◆ Exercise ◆
Find the string "computer" in the records and copy each line where it occurs.

◆ Record set ◆
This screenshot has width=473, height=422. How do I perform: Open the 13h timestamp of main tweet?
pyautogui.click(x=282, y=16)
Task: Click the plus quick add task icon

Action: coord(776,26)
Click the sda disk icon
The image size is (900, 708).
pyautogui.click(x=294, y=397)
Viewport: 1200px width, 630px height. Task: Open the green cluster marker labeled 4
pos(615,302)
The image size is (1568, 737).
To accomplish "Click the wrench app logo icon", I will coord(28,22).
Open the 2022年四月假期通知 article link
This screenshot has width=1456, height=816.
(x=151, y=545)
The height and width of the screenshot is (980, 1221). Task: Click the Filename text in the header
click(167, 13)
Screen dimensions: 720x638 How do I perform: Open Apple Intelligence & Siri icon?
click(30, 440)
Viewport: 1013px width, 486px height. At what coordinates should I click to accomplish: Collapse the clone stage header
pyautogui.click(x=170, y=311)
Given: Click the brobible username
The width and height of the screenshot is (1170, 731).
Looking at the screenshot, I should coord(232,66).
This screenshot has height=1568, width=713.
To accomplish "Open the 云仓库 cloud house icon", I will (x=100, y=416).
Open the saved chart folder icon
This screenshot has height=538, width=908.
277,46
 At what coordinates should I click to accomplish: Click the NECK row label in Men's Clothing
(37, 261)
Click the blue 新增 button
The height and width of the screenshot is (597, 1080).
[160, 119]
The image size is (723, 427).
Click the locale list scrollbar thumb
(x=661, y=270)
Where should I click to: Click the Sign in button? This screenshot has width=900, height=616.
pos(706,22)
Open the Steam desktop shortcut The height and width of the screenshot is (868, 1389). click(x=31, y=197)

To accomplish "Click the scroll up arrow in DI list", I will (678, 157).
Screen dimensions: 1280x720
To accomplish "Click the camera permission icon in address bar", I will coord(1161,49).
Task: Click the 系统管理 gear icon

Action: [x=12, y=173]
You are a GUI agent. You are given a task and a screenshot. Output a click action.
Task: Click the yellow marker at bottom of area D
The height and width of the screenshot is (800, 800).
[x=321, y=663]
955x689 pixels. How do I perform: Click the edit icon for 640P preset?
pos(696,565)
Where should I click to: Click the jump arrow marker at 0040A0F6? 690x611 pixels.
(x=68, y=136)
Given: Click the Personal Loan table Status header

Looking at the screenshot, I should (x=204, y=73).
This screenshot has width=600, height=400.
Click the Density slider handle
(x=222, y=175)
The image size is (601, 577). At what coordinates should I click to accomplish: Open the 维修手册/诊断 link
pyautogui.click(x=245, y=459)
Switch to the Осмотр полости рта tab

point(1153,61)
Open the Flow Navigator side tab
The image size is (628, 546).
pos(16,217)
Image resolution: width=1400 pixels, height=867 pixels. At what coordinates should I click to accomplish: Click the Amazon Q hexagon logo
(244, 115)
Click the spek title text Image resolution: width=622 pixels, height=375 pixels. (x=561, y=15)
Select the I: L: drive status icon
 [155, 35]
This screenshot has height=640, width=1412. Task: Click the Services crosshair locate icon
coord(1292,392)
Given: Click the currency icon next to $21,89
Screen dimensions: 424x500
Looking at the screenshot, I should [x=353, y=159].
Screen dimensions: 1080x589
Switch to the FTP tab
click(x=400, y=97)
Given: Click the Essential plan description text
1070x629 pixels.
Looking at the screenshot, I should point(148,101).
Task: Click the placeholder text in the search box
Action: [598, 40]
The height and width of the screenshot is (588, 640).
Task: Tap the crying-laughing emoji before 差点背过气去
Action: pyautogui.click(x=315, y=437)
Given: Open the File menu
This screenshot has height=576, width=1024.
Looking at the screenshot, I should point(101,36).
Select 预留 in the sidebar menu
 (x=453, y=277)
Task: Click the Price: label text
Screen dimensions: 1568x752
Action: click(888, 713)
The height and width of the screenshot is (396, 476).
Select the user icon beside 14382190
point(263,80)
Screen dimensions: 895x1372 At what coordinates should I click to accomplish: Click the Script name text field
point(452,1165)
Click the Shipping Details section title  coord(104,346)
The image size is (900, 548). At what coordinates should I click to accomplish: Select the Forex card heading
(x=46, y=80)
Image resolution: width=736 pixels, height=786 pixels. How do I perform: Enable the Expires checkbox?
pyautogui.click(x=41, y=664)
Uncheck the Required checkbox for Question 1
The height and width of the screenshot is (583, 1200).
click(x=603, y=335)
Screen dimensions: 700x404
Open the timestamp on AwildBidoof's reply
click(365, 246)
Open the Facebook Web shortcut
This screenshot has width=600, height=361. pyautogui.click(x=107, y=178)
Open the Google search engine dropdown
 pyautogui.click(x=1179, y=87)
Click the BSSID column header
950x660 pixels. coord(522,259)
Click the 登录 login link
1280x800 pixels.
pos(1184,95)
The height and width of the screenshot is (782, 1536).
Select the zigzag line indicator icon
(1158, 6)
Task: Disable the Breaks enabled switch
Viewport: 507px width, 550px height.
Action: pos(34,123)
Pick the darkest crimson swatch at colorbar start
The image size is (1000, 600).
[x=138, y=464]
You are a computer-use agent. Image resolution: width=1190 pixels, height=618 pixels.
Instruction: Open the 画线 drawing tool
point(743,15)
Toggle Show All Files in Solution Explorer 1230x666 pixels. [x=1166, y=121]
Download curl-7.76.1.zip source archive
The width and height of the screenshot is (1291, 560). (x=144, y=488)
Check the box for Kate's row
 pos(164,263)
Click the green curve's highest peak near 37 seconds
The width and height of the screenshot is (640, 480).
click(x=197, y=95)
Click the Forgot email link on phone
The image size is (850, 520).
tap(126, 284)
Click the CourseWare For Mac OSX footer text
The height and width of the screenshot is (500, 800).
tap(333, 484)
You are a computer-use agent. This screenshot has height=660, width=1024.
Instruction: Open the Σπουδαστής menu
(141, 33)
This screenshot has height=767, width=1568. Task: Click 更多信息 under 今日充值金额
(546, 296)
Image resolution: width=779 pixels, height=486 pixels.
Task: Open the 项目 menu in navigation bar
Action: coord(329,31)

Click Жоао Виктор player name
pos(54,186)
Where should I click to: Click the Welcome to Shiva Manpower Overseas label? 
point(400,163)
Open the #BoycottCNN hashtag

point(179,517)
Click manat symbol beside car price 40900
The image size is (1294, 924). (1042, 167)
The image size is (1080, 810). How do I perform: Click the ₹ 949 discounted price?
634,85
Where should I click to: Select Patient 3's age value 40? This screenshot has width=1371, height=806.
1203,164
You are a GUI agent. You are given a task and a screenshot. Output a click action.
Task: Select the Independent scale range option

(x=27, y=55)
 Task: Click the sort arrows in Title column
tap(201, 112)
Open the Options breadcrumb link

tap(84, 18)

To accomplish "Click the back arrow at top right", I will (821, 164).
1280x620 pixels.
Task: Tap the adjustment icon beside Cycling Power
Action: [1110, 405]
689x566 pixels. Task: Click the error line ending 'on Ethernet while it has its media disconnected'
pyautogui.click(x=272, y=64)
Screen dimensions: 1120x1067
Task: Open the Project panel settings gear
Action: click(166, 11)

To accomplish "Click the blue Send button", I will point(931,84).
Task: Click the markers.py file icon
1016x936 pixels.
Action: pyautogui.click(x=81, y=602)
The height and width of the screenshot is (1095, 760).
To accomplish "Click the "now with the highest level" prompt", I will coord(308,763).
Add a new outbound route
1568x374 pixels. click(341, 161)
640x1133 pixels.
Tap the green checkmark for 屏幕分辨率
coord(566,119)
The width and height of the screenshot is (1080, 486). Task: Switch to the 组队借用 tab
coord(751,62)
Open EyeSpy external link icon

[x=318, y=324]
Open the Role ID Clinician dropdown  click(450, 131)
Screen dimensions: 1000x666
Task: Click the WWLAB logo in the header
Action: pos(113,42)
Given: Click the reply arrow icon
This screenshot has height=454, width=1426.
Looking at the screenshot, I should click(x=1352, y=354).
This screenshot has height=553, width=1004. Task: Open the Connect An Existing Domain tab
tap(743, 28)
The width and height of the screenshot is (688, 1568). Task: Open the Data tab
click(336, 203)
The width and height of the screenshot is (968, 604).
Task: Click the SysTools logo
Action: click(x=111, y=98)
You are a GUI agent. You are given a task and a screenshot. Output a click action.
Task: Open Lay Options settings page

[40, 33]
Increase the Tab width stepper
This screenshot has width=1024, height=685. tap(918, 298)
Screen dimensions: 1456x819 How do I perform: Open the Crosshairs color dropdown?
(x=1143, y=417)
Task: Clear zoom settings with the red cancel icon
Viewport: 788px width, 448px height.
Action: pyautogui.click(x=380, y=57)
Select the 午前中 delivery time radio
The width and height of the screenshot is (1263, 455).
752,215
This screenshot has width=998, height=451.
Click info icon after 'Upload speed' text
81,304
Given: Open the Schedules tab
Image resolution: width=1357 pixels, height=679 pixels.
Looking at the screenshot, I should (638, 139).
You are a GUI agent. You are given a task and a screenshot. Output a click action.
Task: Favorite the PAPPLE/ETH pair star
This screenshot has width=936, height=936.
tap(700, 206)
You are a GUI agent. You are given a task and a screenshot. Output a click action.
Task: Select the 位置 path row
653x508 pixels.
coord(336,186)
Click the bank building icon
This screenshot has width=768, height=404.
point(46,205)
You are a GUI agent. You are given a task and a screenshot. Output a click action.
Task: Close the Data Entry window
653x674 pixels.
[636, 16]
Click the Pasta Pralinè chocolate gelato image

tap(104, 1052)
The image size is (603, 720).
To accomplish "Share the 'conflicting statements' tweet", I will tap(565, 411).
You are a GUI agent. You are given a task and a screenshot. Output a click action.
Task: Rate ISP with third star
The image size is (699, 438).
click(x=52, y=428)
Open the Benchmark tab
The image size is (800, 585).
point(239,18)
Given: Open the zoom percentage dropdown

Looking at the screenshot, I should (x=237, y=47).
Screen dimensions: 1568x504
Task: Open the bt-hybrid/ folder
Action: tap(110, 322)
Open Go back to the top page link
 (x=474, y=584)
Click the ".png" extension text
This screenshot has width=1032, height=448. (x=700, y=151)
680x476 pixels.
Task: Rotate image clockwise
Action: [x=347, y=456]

◆ Exercise answer ◆
You are a computer-use agent. Image resolution: width=1190 pixels, height=618 pixels.
You are a computer-use agent. This screenshot has height=660, width=1024.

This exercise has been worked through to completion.